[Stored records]
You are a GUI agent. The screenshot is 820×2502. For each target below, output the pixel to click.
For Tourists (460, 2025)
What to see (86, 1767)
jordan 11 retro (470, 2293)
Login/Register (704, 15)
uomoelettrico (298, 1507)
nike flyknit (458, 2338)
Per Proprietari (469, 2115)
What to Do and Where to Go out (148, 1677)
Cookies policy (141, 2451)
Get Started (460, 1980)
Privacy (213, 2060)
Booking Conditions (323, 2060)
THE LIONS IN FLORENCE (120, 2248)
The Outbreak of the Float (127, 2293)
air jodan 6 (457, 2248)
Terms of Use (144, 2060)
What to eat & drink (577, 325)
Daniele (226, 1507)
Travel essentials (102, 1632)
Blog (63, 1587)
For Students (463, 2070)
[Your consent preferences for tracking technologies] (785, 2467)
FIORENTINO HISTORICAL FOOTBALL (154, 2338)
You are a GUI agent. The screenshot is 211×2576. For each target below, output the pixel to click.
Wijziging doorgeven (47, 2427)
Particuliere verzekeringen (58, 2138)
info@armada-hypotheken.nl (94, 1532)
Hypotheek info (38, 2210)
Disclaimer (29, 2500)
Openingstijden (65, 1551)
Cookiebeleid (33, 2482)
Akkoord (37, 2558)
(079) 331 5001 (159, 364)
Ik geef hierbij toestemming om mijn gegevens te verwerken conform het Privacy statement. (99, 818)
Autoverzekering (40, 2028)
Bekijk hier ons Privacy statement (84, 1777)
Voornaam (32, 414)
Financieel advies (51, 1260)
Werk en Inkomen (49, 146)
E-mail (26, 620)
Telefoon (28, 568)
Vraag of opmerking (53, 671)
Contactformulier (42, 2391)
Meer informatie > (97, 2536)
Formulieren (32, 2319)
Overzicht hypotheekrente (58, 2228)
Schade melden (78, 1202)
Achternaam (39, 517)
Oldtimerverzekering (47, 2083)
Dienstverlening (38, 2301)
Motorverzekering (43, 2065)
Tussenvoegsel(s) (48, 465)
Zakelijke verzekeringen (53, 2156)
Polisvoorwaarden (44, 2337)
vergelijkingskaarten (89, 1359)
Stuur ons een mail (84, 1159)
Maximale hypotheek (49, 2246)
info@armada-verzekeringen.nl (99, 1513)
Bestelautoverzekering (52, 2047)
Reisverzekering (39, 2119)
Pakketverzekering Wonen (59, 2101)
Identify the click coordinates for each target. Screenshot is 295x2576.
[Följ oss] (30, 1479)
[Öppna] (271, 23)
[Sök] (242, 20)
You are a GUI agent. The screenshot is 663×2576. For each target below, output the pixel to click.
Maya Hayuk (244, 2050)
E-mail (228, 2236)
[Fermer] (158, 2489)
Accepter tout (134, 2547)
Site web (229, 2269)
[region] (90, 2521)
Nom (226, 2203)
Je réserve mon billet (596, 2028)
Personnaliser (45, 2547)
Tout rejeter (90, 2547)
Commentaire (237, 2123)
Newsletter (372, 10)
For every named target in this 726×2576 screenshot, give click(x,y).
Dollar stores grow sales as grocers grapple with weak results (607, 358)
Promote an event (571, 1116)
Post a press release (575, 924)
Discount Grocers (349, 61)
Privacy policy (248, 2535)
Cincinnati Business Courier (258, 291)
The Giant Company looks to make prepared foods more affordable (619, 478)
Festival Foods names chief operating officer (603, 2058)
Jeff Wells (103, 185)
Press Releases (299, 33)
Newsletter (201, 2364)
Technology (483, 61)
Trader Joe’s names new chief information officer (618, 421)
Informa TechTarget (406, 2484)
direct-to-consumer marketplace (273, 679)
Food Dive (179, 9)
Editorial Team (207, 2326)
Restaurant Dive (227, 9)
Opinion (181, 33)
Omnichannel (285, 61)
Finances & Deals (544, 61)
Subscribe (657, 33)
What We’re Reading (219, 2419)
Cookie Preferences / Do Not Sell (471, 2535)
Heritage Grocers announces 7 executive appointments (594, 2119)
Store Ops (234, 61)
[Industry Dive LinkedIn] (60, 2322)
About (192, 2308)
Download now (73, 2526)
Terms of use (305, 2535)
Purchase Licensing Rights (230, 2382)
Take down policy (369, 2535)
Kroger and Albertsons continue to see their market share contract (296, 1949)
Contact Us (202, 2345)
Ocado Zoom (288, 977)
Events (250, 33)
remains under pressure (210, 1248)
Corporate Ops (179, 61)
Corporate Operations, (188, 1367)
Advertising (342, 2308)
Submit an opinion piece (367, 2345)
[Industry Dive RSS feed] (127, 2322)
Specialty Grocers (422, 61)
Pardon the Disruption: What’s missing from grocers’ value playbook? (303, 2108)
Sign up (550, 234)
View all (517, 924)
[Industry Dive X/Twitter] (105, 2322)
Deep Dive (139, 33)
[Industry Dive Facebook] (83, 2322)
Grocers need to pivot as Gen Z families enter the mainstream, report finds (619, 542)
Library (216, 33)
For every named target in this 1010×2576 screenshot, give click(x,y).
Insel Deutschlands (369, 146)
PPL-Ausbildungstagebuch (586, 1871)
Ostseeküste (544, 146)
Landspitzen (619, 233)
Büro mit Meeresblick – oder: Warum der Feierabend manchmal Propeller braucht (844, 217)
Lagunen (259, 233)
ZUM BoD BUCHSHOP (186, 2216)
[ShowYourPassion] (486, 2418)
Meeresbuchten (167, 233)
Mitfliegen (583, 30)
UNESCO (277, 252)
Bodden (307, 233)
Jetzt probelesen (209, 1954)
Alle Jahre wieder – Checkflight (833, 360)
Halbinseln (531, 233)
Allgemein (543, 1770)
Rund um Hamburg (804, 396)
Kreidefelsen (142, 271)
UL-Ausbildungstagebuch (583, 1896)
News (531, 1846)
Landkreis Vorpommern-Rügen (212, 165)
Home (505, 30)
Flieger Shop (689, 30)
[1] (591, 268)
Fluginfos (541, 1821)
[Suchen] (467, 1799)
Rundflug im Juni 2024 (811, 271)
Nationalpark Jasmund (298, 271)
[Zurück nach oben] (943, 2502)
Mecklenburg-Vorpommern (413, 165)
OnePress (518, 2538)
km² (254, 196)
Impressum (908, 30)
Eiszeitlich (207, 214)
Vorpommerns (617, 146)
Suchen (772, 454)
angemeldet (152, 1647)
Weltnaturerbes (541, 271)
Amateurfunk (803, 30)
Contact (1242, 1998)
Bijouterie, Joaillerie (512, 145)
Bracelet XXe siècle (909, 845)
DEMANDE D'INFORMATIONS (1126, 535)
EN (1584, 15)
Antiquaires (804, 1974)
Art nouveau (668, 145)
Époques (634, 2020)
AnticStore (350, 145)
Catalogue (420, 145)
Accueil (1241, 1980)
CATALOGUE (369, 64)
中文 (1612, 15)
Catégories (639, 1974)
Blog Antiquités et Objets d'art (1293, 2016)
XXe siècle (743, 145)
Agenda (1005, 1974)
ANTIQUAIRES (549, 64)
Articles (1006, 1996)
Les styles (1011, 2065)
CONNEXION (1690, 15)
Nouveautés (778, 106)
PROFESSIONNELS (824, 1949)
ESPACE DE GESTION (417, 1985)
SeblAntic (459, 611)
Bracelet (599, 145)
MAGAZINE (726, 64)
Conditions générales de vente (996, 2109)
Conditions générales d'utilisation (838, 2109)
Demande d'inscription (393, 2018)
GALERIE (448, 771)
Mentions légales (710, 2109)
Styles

- _What is being asked_
Gather and copy every line of the data in which the string "names" is found.

- _Expected answer_
Festival Foods names chief operating officer (603, 2058)
Trader Joe’s names new chief information officer (618, 421)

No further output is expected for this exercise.